7. Long running queries

Overview

Long-running queries can have a significant impact on database performance and user experience.
Monitoring and identifying these queries helps in optimizing database performance, preventing resource contention, and ensuring timely responses to user requests.

Query

SELECT pid, now() - pg_stat_activity.query_start AS duration, query 
FROM pg_stat_activity 
WHERE (now() - pg_stat_activity.query_start) > interval '5 minutes';

This query retrieves information about queries that have been running for more than 5 minutes (interval '5 minutes'). It includes the process ID (pid), the duration of the query (duration), and the query text (query).

Why It Matters

Performance Optimization: Monitoring long-running queries helps identify performance bottlenecks and inefficient query execution plans. Optimizing these queries can significantly improve overall database performance.
Resource Management: Long-running queries consume database resources such as CPU, memory, and I/O, potentially impacting other concurrent queries and user transactions. Identifying and optimizing these queries ensures efficient resource utilization.
User Experience: Timely response to user requests is crucial for a positive user experience.
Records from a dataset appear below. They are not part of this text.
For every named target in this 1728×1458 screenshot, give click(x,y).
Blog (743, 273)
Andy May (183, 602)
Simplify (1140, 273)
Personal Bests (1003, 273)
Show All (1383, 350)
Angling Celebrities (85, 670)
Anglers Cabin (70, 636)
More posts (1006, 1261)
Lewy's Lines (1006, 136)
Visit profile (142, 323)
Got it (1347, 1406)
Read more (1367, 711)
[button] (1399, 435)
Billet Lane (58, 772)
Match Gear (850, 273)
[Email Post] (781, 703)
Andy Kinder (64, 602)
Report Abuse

Monitoring long-running queries allows for timely intervention and optimization to ensure optimal response times and user satisfaction.

8. Transaction IDs

Overview

*Transaction IDs - (*XIDs) in PostgreSQL are identifiers assigned to transactions for managing database concurrency and ensuring data consistency.
Monitoring transaction IDs and addressing the transaction wraparound issue is crucial for maintaining database stability and preventing downtime.

Query

SELECT datname, age(datfrozenxid) AS xid_age, datfrozenxid FROM pg_database;

The query was sourced from this link .
This query retrieves information about databases, including the database name (datname), the age of the oldest transaction ID (xid_age), and the frozen transaction ID (datfrozenxid), which is used to determine when transaction wraparound may occur.

Why It Matters

Transaction Wraparound: Transaction wraparound occurs when transaction IDs reach the maximum value and wrap around to the beginning, potentially causing database downtime. Monitoring transaction IDs and addressing the wraparound issue is crucial for preventing this scenario.
Database Stability: Transaction wraparound can lead to database instability and downtime, impacting business operations and user experience. Proactive monitoring and mitigation of transaction wraparound issues ensure database stability and uninterrupted service.
Preventive Measures: Regular monitoring of transaction IDs allows database administrators to take preventive measures such as performing regular vacuuming and ensuring sufficient headroom for transaction IDs to prevent wraparound.